Monday, May 31, 2010

The Halo Effect of Coach Joe Paterno: Respect

I hung up the phone stunned. I had just asked the Rev. Charles MacEachern (Charlie) to officiate at our wedding. He was the retired pastor of my family church in Massachusetts, a friend. The year was 1987.

Charlie asked about Terry. I started with, “Terry is an avid Penn State football fan.” His response was, “Carolyn, that’s all I need to know. Anybody who’s a fan of Joe Paterno will make a great husband.” He immediately agreed to marry us.

“Joe Paterno is my hero,” Charlie explained. “He doesn’t compromise academics to win. He does college football the right way.”

Marketers would call this reaction the “halo effect.” Because Paterno had this halo surrounding him, the halo was transferred to Terry. I could describe Terry in a lot of ways, but “angel” wasn’t exactly on the tip of my tongue.

This halo effect helps us at away games. Since 1987, we’ve witnessed 125 away or bowl games against 37 different opponents. We have watched Penn State play in 39 stadiums in 22 states — not including Beaver Stadium.

At most venues, opposing team fans welcome us. They assume we’re decent because we follow Penn State. They will say, “I cheer for Penn State except when (name of school) plays them.” They will ask about Joe Paterno, like how long he will coach? They will hope he coaches for a long time to come. They will invite us to their tailgate or offer drink, food and even a ride to the game.

They might congratulate us on a win or console us on a loss.

Outright harassment has been rare. We can count our bad fan experiences at away games on one hand, and most of those were at Pittsburgh.

Here’s our top 10 list of college football venues: Penn State, Alabama, Wisconsin, Michigan, Ohio State, Texas, Iowa, Brigham Young, Michigan State and Nebraska, in that order.
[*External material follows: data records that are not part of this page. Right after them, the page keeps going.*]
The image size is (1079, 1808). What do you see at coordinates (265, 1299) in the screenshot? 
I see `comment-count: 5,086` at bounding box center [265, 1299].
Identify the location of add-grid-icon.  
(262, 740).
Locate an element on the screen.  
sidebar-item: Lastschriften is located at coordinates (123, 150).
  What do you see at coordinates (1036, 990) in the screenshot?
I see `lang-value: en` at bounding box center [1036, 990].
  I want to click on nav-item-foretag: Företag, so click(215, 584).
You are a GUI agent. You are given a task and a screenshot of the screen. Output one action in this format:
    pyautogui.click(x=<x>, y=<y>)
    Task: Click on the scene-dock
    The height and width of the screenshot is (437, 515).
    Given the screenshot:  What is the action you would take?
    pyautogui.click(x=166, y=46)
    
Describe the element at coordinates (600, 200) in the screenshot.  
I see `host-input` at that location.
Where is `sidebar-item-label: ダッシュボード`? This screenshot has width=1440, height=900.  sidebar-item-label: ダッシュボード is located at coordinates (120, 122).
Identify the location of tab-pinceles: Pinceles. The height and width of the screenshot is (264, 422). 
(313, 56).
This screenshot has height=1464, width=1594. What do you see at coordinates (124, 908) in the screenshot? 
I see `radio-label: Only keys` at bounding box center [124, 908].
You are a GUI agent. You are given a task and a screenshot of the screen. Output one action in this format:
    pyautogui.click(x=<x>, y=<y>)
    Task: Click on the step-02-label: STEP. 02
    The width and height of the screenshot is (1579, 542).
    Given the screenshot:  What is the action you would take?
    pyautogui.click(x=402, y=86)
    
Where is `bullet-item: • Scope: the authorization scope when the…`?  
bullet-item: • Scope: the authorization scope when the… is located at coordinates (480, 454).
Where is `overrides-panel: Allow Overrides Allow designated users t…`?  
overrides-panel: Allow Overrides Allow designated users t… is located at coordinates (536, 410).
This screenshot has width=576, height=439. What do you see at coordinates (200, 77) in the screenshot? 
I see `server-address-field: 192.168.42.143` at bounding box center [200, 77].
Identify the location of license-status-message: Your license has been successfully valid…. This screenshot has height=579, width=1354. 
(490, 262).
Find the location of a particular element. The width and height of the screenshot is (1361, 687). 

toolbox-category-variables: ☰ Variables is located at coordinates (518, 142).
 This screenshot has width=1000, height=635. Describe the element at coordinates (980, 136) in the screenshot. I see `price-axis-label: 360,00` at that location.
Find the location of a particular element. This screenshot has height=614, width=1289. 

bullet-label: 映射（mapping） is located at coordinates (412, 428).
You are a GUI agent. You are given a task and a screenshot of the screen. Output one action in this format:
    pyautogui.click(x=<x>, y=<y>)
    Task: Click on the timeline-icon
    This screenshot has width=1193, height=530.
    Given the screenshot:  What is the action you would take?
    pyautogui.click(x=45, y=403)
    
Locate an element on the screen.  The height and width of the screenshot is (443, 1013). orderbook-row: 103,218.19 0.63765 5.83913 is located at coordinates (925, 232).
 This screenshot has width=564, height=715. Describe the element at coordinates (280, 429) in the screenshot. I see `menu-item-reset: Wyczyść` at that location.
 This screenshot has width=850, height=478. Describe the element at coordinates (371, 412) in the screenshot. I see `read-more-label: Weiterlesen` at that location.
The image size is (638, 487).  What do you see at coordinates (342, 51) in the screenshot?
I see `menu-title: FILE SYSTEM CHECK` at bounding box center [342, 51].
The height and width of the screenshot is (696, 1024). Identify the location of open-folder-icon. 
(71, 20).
We haven’t always won at these venues. But each of our top 10 venues built a memorable fan experience that commands our respect, even a sense of awe. It’s fun to be there. When we win, it’s fantastic, but winning or losing doesn’t define the entire experience.
Beaver Stadium has been called “The Greatest Show in College Football.” It’s true only if the customers agree. It’s easy for a Penn State fan to concur. But will visitors at Penn State agree? Even if they lose? If not, “The Greatest Show” is an empty promise.

As always, I hope Penn State wins any game they play. But I also hope we create a fantastic customer experience. I hope the away team fans leave in awe. I hope they enjoy the best tailgating environment in college football.

I hope we’re the loudest crowd they’ve experienced, that we leave an indelible impression. I hope away team fans have an unforgettable memory of a fantastic college football environment.

I hope our visitors return home saying, “It was a tough loss, but Beaver Stadium rocks. Penn State fans are great.” I hope we’re No. 2 on their list of favorite venues, after their own stadium, wherever it is.
The halo effect. It might seem burdensome to treat people with decency and respect, to live up to the legacy of doing college football the right way. But it can be a great deal of fun.